— Available data —
-*-*-

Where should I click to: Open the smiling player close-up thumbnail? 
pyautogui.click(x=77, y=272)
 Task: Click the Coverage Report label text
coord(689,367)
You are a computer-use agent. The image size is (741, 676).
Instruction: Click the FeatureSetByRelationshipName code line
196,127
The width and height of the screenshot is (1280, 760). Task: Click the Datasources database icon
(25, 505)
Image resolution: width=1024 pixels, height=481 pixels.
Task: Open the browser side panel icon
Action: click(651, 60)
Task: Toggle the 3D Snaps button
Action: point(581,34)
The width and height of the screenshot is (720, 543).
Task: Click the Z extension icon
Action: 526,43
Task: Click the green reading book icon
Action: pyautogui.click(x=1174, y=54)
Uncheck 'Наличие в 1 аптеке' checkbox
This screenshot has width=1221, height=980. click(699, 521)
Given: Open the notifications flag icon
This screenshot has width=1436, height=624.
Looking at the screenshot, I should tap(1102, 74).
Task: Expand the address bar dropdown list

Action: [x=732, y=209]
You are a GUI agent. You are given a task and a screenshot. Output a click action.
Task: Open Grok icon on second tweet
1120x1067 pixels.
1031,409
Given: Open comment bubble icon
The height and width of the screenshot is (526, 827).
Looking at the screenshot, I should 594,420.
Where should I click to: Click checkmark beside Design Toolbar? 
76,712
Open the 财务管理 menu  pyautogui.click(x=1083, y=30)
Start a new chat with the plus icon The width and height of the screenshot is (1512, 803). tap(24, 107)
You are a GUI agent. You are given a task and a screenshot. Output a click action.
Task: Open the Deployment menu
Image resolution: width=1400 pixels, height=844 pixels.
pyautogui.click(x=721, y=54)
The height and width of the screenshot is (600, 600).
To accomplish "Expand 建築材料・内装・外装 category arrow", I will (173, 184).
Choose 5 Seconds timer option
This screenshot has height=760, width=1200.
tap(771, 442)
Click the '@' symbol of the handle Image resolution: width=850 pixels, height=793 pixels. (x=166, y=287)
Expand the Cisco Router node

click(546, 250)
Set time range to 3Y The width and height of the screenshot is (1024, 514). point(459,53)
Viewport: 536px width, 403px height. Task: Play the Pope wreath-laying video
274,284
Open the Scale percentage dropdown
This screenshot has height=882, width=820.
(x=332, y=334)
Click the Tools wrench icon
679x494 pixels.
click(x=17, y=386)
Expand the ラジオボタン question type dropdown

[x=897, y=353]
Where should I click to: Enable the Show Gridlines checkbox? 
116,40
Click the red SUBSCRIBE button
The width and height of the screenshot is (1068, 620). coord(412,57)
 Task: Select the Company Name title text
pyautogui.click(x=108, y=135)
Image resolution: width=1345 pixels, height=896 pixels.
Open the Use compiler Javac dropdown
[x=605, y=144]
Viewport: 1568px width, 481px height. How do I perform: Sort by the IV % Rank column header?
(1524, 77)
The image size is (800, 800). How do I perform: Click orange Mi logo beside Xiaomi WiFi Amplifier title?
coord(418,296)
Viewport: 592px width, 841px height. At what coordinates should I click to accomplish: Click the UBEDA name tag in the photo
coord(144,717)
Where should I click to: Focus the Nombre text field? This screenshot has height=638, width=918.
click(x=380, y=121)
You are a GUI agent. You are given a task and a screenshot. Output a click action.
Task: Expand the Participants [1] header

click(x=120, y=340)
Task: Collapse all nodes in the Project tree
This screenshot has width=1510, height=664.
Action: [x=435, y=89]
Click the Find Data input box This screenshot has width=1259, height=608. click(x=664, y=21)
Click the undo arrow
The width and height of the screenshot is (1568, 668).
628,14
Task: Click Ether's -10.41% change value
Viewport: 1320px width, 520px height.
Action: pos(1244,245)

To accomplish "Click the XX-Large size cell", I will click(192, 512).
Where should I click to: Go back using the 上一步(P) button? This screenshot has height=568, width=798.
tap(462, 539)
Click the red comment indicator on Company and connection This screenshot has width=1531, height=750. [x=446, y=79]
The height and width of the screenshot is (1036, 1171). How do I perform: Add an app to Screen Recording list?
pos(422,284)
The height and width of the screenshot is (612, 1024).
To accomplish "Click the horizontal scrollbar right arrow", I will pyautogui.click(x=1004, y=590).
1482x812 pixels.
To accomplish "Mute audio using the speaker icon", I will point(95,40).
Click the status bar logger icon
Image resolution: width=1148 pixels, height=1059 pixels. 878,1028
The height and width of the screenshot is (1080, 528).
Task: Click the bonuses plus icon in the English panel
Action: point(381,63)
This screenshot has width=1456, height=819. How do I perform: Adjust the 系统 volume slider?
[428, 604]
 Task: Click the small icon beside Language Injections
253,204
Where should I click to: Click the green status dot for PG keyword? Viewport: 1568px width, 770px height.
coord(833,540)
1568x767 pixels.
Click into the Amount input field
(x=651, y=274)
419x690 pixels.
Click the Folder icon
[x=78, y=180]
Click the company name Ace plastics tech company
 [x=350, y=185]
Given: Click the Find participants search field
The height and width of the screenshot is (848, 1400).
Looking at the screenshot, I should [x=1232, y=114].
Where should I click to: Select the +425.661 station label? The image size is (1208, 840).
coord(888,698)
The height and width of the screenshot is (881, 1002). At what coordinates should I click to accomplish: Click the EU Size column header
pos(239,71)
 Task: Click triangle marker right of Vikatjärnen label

-*-*-

— Exercise directions —
Word for word, restate the lines of the data above that fall between the line holding "Choose 5 Seconds timer option" and the line holding "Open the Scale percentage dropdown", inclusive, and no other lines.

— Answer below —
Choose 5 Seconds timer option
This screenshot has height=760, width=1200.
tap(771, 442)
Click the '@' symbol of the handle Image resolution: width=850 pixels, height=793 pixels. (x=166, y=287)
Expand the Cisco Router node

click(546, 250)
Set time range to 3Y The width and height of the screenshot is (1024, 514). point(459,53)
Viewport: 536px width, 403px height. Task: Play the Pope wreath-laying video
274,284
Open the Scale percentage dropdown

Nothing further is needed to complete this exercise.